Neil Entwistle is on trial for the murder of his wife and child. The details are quite sordid and appalling and not particularly relevant to this post.
This case has generated large-scale media attention, in Massachusetts, the rest of the US, and in England, Mr. Entwistle's home country. It is rather standard by now for the defendant in a case of this magnitude to use a trial consultant to help identify potential biased jurors. The primary concern is the saturation of the jury pool with pretrial publicity, especially that which is prejudicial to the defendant.
Massachusetts has one of the most liberal statutes with respect to the availability of public funds with which indigent defendants can hire experts. The language of the statute reflects the basic premise that if a paying defendant would reasonably hire such an expert, the indigent defendant should be able to, as well. Unfortunately, the statute is rarely interpreted as liberally as it appears on its face. So far as I know, no defendant has ever been awarded public funds to hire a jury consultant.
Judge Diane Kottmyer flatly refused requests by Entwistle's attorneys for money to pay for a trial consultant in this case. Her rationale was that it had never been done before, so she didn't have to do it now. She never addressed the actual merits of affording Entwistle this procedural protection in a case so prominent in the public eye. Judge Kottmyer assured counsel that she could handle the issue of pretrial publicity by issuing the jury proper instructions to disregard anything they might have heard, read or seen about the case in advance. Alas, the judge's assertion here is simply ignorant. Every single study that has ever been published about the effects of pretrial publicity has concluded that such limiting instructions are completely useless.
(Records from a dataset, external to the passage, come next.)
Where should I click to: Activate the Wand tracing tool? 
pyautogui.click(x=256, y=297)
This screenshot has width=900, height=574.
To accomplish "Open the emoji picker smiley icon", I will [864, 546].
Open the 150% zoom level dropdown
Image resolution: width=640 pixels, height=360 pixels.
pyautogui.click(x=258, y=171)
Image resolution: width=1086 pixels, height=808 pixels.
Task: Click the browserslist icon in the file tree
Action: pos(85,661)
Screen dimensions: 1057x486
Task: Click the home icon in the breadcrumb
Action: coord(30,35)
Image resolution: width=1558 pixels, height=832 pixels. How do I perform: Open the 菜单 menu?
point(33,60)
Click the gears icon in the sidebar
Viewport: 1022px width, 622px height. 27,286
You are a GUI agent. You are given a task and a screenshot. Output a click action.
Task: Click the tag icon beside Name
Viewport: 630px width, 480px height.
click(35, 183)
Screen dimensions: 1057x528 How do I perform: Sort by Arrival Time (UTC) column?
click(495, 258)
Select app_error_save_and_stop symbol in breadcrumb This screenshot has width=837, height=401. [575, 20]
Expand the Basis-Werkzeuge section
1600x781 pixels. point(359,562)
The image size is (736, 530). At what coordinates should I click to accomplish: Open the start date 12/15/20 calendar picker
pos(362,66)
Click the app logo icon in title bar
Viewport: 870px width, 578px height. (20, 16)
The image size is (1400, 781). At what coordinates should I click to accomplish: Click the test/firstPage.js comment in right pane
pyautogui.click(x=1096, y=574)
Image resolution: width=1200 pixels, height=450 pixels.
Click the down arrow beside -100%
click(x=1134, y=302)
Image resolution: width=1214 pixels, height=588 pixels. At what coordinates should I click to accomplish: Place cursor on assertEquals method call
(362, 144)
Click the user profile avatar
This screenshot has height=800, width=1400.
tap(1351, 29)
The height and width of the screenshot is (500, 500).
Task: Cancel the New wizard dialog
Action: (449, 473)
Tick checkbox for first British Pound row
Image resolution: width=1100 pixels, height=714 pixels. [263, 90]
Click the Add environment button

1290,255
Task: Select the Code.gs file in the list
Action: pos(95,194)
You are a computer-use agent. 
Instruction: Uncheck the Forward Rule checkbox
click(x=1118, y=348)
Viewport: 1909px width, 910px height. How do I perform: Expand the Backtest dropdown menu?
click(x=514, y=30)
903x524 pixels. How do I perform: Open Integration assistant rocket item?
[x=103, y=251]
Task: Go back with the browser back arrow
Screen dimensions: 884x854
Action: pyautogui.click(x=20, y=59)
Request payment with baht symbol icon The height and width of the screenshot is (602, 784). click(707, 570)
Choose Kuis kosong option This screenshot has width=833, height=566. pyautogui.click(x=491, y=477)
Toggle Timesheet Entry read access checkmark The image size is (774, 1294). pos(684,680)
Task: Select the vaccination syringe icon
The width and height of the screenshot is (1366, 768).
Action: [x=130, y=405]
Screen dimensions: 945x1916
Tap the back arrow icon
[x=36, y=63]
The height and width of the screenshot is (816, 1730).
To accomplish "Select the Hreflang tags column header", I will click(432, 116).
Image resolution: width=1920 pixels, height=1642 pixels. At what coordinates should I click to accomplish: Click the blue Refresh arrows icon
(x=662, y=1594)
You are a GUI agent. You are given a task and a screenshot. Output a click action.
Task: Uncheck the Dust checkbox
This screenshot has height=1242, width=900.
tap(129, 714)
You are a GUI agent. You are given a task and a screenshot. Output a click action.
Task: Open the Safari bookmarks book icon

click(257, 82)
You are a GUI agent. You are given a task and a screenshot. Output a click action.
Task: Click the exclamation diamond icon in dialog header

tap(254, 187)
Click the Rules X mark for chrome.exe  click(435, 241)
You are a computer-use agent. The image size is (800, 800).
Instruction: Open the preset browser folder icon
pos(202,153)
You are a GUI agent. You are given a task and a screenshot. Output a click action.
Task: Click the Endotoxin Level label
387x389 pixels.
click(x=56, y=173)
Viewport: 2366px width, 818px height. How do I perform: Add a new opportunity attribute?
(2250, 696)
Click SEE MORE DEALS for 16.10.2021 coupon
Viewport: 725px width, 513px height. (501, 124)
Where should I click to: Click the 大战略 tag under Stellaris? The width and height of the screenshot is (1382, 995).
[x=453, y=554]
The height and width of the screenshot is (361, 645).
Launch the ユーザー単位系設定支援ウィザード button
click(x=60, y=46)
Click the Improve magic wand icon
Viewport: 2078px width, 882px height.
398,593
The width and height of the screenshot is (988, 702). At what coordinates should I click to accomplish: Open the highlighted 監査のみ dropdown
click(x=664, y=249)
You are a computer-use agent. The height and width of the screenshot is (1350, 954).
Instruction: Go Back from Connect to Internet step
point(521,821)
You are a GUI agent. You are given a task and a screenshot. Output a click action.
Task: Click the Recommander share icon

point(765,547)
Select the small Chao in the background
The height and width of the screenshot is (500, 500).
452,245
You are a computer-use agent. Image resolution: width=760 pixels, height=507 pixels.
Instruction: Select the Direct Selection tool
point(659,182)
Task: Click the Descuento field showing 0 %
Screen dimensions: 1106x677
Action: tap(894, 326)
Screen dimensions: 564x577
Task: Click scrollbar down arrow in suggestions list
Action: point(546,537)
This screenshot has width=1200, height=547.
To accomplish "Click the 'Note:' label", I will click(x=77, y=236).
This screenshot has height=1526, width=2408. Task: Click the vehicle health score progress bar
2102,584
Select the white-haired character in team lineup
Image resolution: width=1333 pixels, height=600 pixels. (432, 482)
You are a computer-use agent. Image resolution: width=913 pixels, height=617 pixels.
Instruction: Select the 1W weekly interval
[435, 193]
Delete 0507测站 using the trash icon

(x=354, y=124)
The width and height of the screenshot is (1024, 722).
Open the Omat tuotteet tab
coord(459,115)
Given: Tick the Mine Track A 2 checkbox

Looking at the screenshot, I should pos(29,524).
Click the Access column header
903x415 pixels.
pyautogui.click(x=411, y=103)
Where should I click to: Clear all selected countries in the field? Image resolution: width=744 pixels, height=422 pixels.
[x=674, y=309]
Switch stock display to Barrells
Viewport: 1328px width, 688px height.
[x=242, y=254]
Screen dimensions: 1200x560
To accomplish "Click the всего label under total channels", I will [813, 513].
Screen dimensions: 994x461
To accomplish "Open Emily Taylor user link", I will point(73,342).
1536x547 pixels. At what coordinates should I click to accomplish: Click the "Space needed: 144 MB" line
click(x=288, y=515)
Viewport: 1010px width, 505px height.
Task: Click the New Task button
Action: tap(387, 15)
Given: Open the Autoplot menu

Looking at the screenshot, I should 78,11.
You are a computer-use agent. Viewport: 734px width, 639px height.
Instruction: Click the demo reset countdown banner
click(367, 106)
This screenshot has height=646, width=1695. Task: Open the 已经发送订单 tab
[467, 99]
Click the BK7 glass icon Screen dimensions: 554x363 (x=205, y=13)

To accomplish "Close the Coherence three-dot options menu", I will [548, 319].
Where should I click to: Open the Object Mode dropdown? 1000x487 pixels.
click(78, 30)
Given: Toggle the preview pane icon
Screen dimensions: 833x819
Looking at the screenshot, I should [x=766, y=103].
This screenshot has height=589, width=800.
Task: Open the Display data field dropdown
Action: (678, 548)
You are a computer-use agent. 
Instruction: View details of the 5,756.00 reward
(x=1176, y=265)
Judge Kottmyer similarly refused motions for attorney conducted vior dire, sequestered voir dire, a change of venue and even an extensive supplemental juror questionnaire. After allowing the lawyers to submit some questions for a questionnaire, the judge decided that she would write her own, allowing no input from either counsel.
Judge Kottmyer's mindset is a relic of a time when we didn't actually know anything about jury behavior. She believes that the best way to learn if a potential juror might be biased is to ask her, "Will you be biased?" Research into the effects of pretrial publicity show that those would-be jurors who admit to having been exposed to pre-trial publicity, but assert that they can be fair nonetheless, are actually MORE LIKELY to be biased against the defendant than those who admitted that they might have trouble being completely objective. That is, the question sorts the potential jurors IN EXACTLY THE OPPOSITE MANNER AS DESIRED. By insisting on employing antiquated procedures for jury selection, Judge Kottmyer has pretty much guaranteed that Mr. Entwistle will not receive a fair trial.
Many people will be unsympathetic to these objections, on the grounds that Mr. Entwistle is almost certainly guilty of killing his wife and daughter. Remember, however, that the question of whether he killed them is only the first facing the jury. They mush then make difficult judgments about his state of mind at the time, his level of premeditation, and whether any mercy would be appropriate in his circumstances. These factors will translate into a particular verdict, be it first degree murder, second degree murder, voluntary manslaughter or involuntary manslaughter. The jury in this case actually wields an enormous amount of discretion and Judge Kottmyer does a great disservice to the Commonwealth by placing this responsibility in the hands of jurors predisposed to view Mr. Entwistle most harshly.
I don't know what the correct verdict is in this case. I only know that I don't have much confidence in a jury so selected to find it.